With fresh cash from Renault, Ghosn’s ability to cut costs and Patrick Pelata’s vision to create new, winning products, Nissan’s turnaround was spectacular in speed and size, sustaining Renault’s earnings with hefty dividends for almost two decades.
Dacia
While the Nissan deal was seen as the masterpiece of Schweitzer’s tenure, a more regional acquisition the same year planted the seeds of an even bigger success in the long term and was a key factor in the recent success of Renault Group. Also in 1999, Schweitzer acquired a little-known Romanian carmaker: Dacia.
His vision was simple: create a reliable, modern, and respectable car for less than €5,000. The result was the Dacia Logan, a small sedan that was anything but sexy but proved its worth in emerging markets and, to everyone’s surprise, became a massive hit in Western Europe as well.
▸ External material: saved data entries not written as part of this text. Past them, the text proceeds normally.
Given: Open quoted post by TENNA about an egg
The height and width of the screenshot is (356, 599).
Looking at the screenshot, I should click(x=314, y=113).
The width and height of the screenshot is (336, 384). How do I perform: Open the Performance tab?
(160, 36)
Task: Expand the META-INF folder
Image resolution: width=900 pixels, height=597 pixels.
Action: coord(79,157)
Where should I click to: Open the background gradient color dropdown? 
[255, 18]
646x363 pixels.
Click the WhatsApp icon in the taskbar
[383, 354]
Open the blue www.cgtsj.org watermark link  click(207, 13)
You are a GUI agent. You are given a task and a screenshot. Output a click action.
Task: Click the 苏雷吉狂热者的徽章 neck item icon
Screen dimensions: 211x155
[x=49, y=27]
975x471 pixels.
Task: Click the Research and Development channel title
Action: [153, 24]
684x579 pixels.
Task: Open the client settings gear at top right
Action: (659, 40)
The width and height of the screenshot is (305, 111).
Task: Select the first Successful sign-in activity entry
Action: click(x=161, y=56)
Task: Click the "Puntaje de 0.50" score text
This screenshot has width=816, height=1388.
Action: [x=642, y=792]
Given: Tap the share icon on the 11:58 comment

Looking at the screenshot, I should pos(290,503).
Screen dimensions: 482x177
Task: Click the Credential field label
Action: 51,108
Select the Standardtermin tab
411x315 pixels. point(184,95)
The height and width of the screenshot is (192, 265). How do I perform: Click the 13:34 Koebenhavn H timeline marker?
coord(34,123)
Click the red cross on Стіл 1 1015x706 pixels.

Schweitzer effectively invented the modern low-cost car segment, which Dacia still leads in Europe 26 years later. In addition, a key part of Renault’s international success has been rebranding Dacia models as Renaults outside Europe.
Safety first
The missed merger with Volvo wasn’t the only time Schweitzer’s vision wasn’t properly recognized.
In a lengthy interview at the end of his career as CEO, Schweitzer said he was sad about what he had to decide with the Belgian plant in 1997, and also about not being able to see customers properly appreciate the huge investments Renault made in powertrains and safety.
In 1997, the new Euro NCAP safety assessments were opposed by most automakers, who did not want to invest more than required by the current homologation rules.
Schweitzer instead embraced Euro NCAP and pushed to take Renault’s safety well beyond regulatory requirements, possibly reminiscing about his missed deal with Volvo, a brand always at the forefront of safety.
All in all, the discreet, often quiet Schweitzer was not to be underestimated. At Renault, he was known as ‘Loulou’ or ‘E.T.’ Being educated as a protestant but having become an atheist, the man has always been a quiet observer, flegmatic in all circumstances. “In the end, my strength has been that I seemed more conventional and discreet than I was in reality,” he confessed once in an interview with the newspaper Les Echos.